→ Work instructions: Output the lines from the one holding "The image size" to the end of the entries that follow, exactly and only those, minus any pictures.

→ The input:
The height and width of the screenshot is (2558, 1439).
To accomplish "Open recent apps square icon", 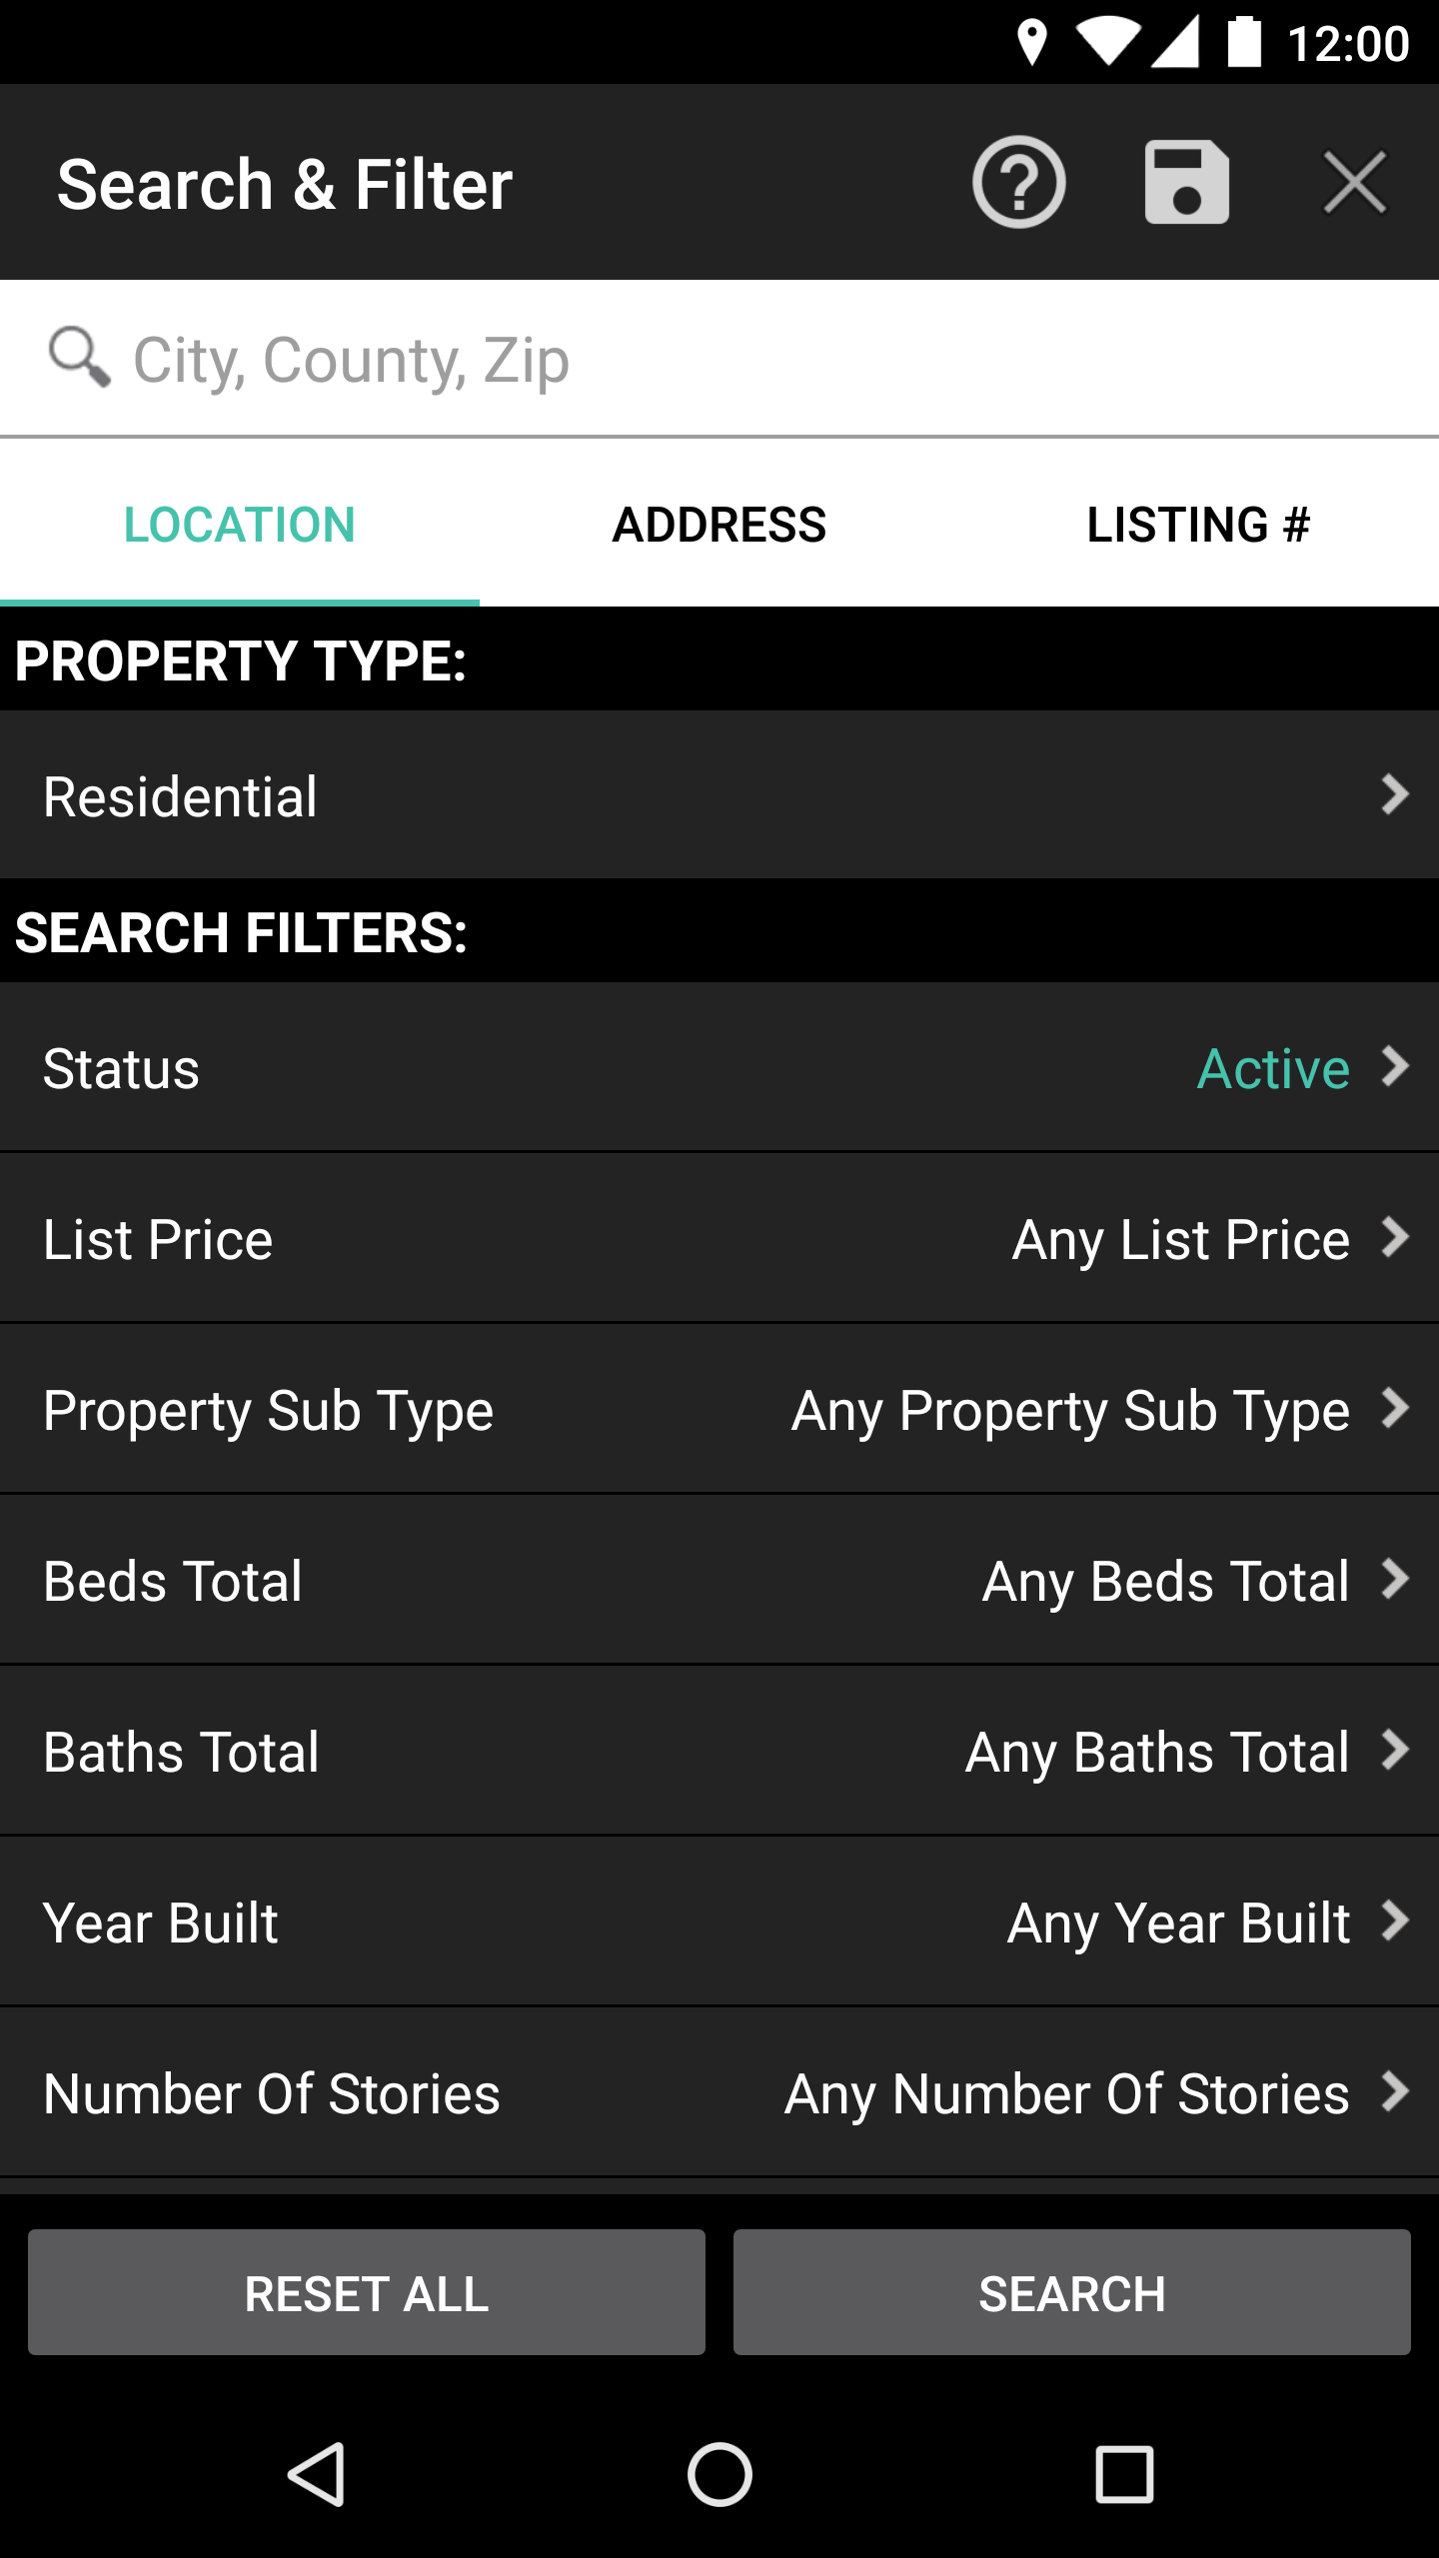I will coord(1124,2475).
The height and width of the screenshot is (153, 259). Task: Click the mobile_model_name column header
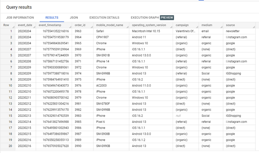pyautogui.click(x=110, y=25)
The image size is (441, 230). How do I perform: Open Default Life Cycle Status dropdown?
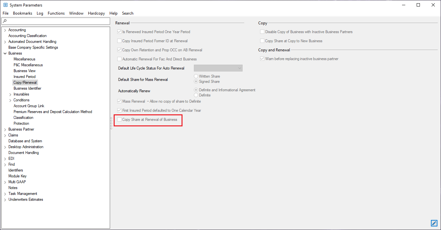[218, 68]
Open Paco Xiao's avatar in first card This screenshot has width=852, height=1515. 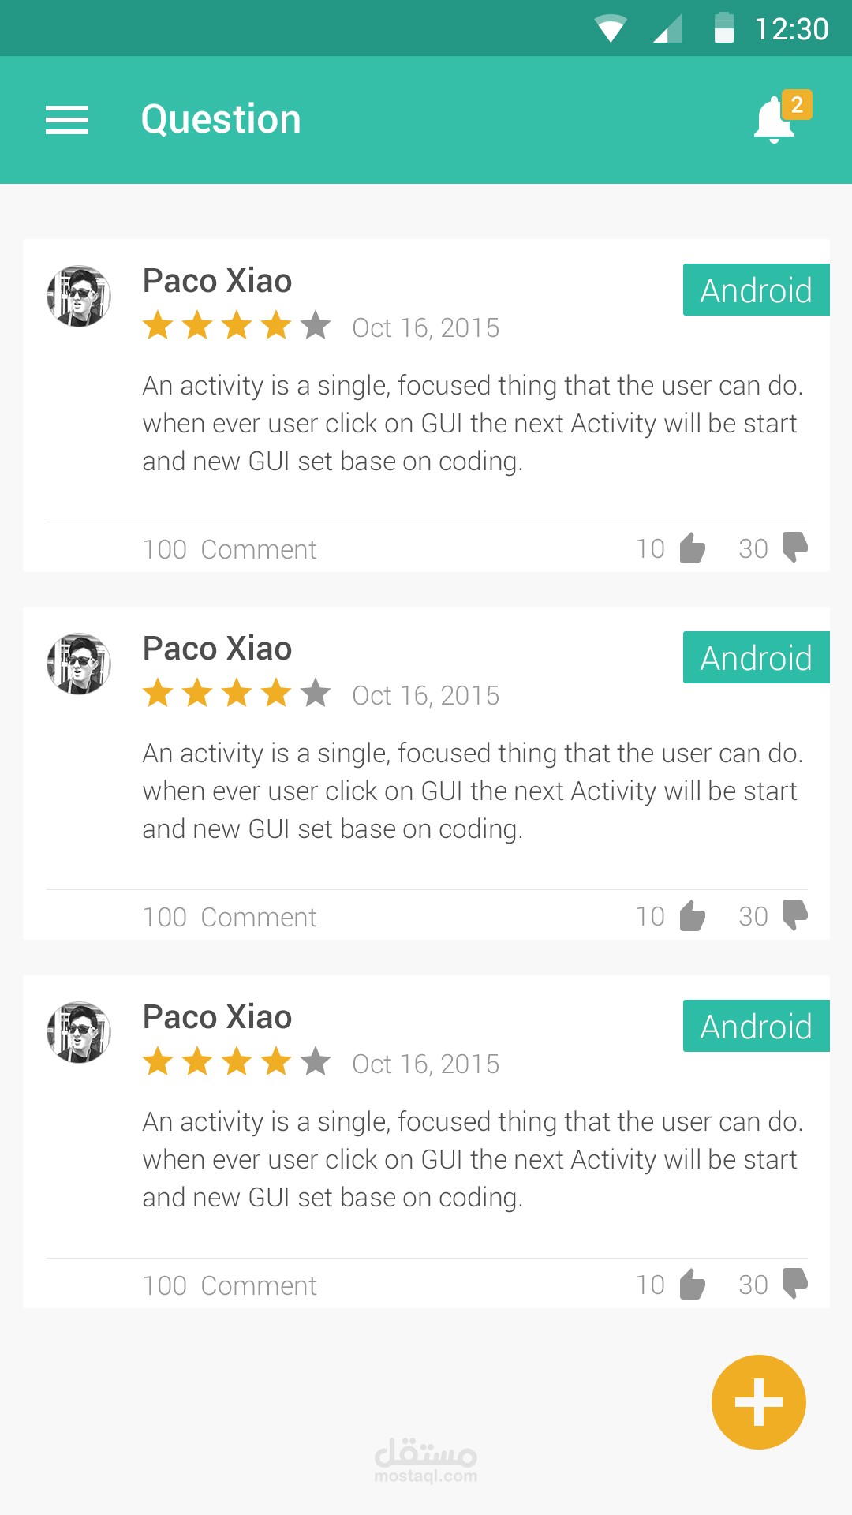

→ Output of the exercise:
The image size is (441, 230). How do I perform: Open Default Life Cycle Status dropdown?
[218, 68]
Open Paco Xiao's avatar in first card This screenshot has width=852, height=1515. 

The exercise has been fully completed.